There's not a great shot of it, but I love Fay's (Almanta Suska) white cashmere scarf and the way it's elegantly draped over her shoulder in the subway scene. Great hair, too.





Murder Rock


Murder Rock

"She's dead. It's no big deal. But we can't stop dancing."

The competition is fierce among the graduate students at a prestigious New York dance academy, but when only three parts open up on an upcoming Broadway show, someone turns to murder to narrow the field, stabbing the dancers through the heart with jeweled hat pins. Meanwhile, dance teacher Candice Norman (Olga Karlatos) is having nightmares of being murdered by a man – a man she has never seen before. When she finds him in real life, he turns out to be George Webb (Ray Lovelock), a sad, under-employed actor with a shady past. Could he be the killer? Or maybe it's Candice's estranged, jealous husband, Dick (Claudio Cassinelli) or frustrated choreographer Margie (Geretta Geretta). Corps du ballet? More like Corpse du ballet!

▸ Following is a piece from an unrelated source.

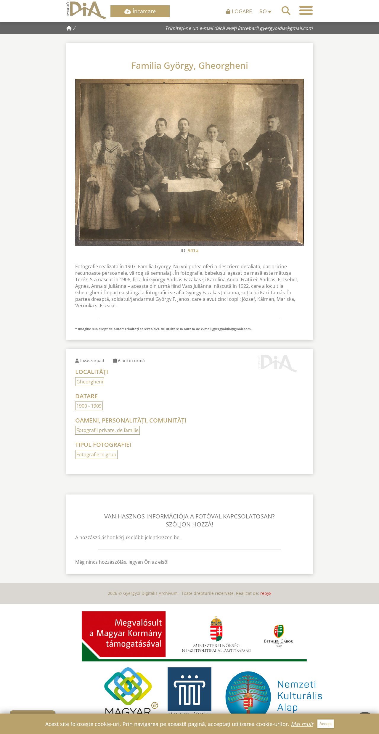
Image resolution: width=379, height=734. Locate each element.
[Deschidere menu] (306, 10)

I can just imagine Lucio Fulci watching Flashdance and saying to himself "You know what this could use? About five or six murder scenes."  The result is Murder Rock, which brazenly copies not only Flashdance, but also Fame and When a Stranger Calls, among other movies. Who can blame him for wanting to capitalize on a phenomenon? The result is a crazy mishmash that could only have come from Lucio Fulci. The man was never known for restraint, after all.  But just because the movie is a derivative mess and doesn't make any sense doesn't mean that it isn't wildly entertaining.

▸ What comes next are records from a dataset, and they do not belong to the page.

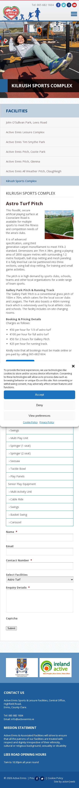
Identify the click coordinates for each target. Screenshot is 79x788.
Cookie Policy (30, 422)
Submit (11, 628)
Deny (39, 405)
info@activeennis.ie (22, 719)
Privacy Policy (47, 422)
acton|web (68, 781)
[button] (73, 366)
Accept (39, 394)
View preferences (39, 415)
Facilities (16, 111)
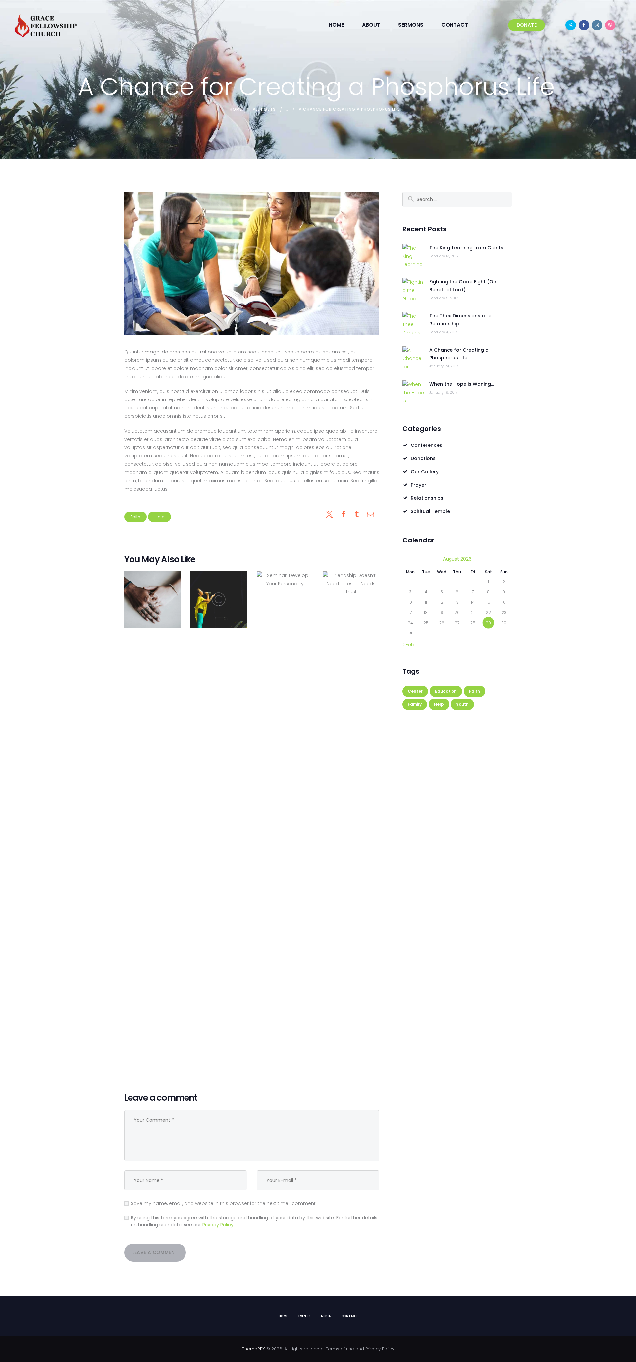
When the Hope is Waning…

  • Keith Emerson (of Emerson Lake & Palmer) composed the songs and the synth-based score.
  • Janice (Carla Buzzanca) must be a steel town girl on a Saturday night, because she performs a solo spotlight dance at a nightclub that copies directly from Flashdance. They spray her down with water. She does the trademark running-in-place move. She does the whipping-her-hair-back-and-forth move. I just wish the music were half as good as "Maniac."
  • Candice's nightmare sequence, where she is being chased in slow motion down the wide hallway of a modern building by a hat pin-wielding George is clearly an homage to the dream sequence from The Red Queen Kills Seven Times.
  • To rally the dancers after the first murder, Candice gives them a variation on Debbie Allen's famous "This is where you start paying" speech from Fame.
  • If you're a horror fan, you may recognize Olga Karlatos from Lucio Fulci's Zombie. Or if you're a child of the 80's you may recognize her as Prince's mother in Purple Rain, which was released the same year as Murder Rock.
  • Fulci appears in a cameo as Candice's agent.
What the Hell Am I Watching?

Where to start? How about at the opening credits, when we see shots of the New York skyline inter-cut with some kids doing rhythmless disco-breakdance pop-and-lock moves. Enjoy it because we never see those kids again.

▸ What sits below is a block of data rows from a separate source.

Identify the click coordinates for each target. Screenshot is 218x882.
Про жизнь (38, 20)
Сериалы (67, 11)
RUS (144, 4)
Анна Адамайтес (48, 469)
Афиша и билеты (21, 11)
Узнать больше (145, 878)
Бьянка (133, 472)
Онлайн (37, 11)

The choreography is simply awful and consists almost entirely of high kicks, squats, pelvic thrusts, and jazz hands. But everyone treats it like it's a work of genius. Rule number one: you gotta sell it.

Does anyone else think it's weird that Candice, an American who lives in New York, carries her American passport around with her wherever she goes?

What kind of Chinese restaurant fortune teller flat out calls someone a murderer to his face? And where did he get those fortune telling chopsticks that even have that as an option?

Newsflash: the human heart is not located in the left bewb. Aim that needle a little higher, murderer.

In my favorite scene, Margie tries to kill Candice in the same manner as the murderer, but doesn't have the guts to follow through. Dick stops her just in time... and then nothing happens. I mean, Margie had chloroformed Candice and was discovered by a credible witness, kneeling over her unconscious body with a needle to the chest. Margie clearly had intent to kill. That's attempted murder right there and she just gets to walk free.

Fashion Moment

Let's have a look at those dance costumes. Pure 1980's.

Also, let me just throw this out there...


What? Doesn't everyone wear a bulky ankle-length fur coat when they're bicycling down the streets of New York?